High blood pressure takes big toll on small filtering units of the kidney
Take a kidney out of the body and it still knows how to filter toxins from the blood. But all bets are off in the face of high blood pressure.
"How does the kidney know how to do it and why does it break in hypertension?" says Dr. Edward W. Inscho, physiologist in the Medical College of Georgia Schools of Medicine and Graduate Studies.
The kidneys filter about 200 quarts of plasma daily, eliminating about two quarts of waste product and extra water as urine, according to the National Institute of Diabetes and Digestive and Kidney Diseases. But the complete physiology remains a mystery.
He challenged colleagues to fill in important blanks in how this process works normally and how to make it work better in disease during the Sept. 19 Lewis K. Dahl Memorial Lecture at the 62nd High Blood Pressure Research Conference and Workshop in Atlanta.
One thing is clear: Hypertension takes a serious toll on the kidneys and damaged kidneys worsen hypertension. Dr. Inscho believes the kidneys' million hard-working filters, or glomeruli, are direct victims of high pressure. His research focuses on the minute arteries, or arterioles, that feed blood into each of them. These afferent arterioles are responsible for keeping blood pressure at a comfortable 60 mmHg inside glomeruli. At a healthy blood pressure of 120/80 mmHg, blood enters the artery at a mean pressure of 100 mmHg, but higher pressures mean the arterioles must work even harder to reach the 60 mmHg target. They seem up to the task at least initially, contracting to make it harder for blood to pass and reducing pressure in the process. "We want to know how it does that," Dr. Inscho says as he watches the near instantaneous contraction.
He thinks he may at least know the messenger. The first reaction to high pressure actually is for the small vessel to stretch. That stretch prompts smooth muscle cells on the vessel wall to release ATP, a common molecule known as an energy source but also gaining acceptance as an extracellular messenger, he theorizes. "It's an action-reaction kind of event."
When he puts ATP on the vessel it rapidly constricts; when he blocks the ATP receptor it won't. Unfortunately ATP works best in the face of normal pressures: constricting pressure about 25 percent as opposed to 2-3 percent when it's high. Still there are plenty of questions. Whether ATP is really released by the initial stretching is a critical one, he says. Whether ATP really comes from smooth muscle cells is another.
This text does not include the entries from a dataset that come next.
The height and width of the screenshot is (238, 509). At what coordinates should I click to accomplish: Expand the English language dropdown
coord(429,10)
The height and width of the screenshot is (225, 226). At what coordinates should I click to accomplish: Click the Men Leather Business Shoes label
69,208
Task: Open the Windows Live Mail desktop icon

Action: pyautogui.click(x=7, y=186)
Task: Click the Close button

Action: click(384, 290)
University of Southern California researcher Dr. Janos Peti-Peterdi thinks high pressures tugging the tethers connecting smooth muscle cells to others in the blood vessel wall may really be what releases ATP, a theory Dr. Inscho presented during the Sept. 19 meeting. It may be that hypertension changes the attachment of those tethers so they don't respond and the blood vessel can't either.
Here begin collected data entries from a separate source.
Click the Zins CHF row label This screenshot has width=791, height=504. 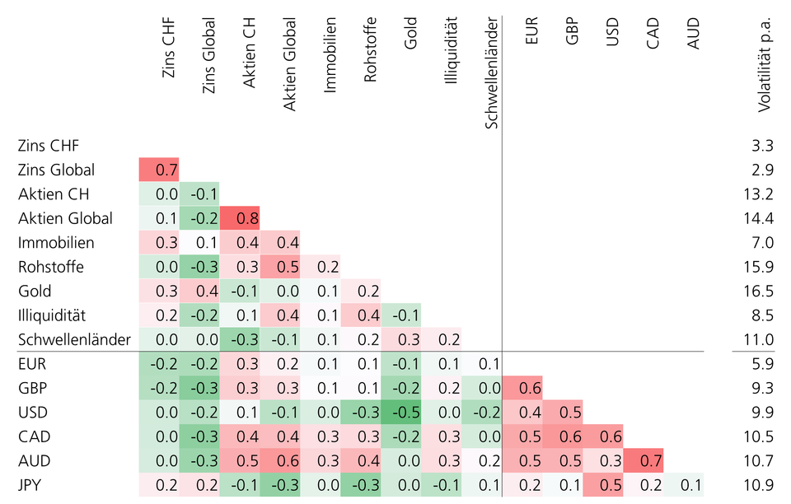(x=49, y=146)
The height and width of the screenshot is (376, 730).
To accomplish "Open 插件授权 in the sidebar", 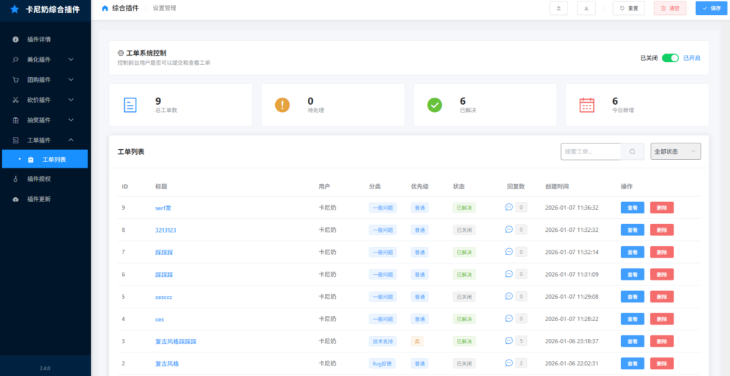I will pos(39,179).
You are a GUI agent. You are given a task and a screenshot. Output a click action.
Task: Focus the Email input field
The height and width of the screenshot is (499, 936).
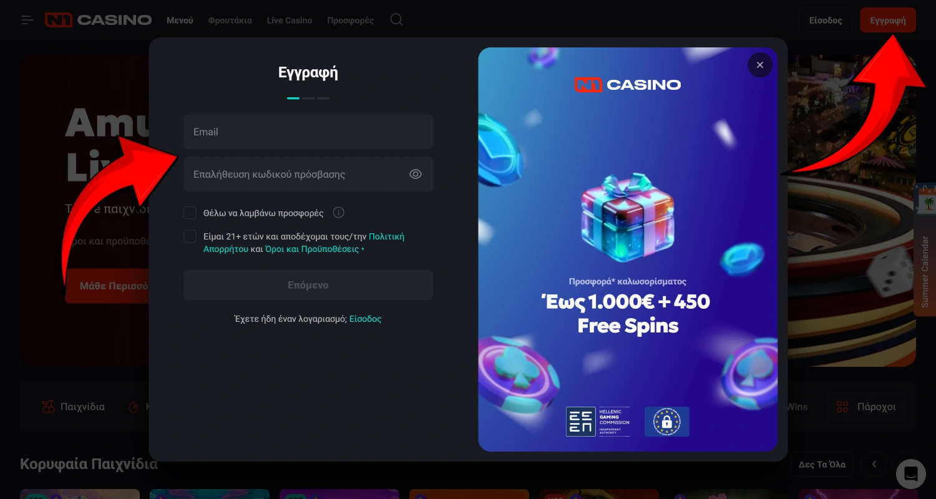tap(308, 132)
"We are trying to figure out how all this fits together," says Dr. Inscho. Figuring out the critical steps of this "amazingly elegant, amazingly precise and very complicated" process will lead to better understanding of what gets corrupted by diseases such as hypertension and diabetes and maybe how to stop kidney destruction.
As scientists are finding with many diseases, Dr. Inscho says inflammation likely plays a big role. "We know we can make these animals hypertensive, treat them with anti-inflammatories and prevent this whole process from occurring," he says of glomeruli destruction. "I think that's pretty exciting, but we don't know exactly how we are doing that." Blood pressure is not affected, just the negative impact on the kidneys. Inflammation, he notes, is likely well-intended but ultimately ends up thickening blood vessel walls and hampering flexibility.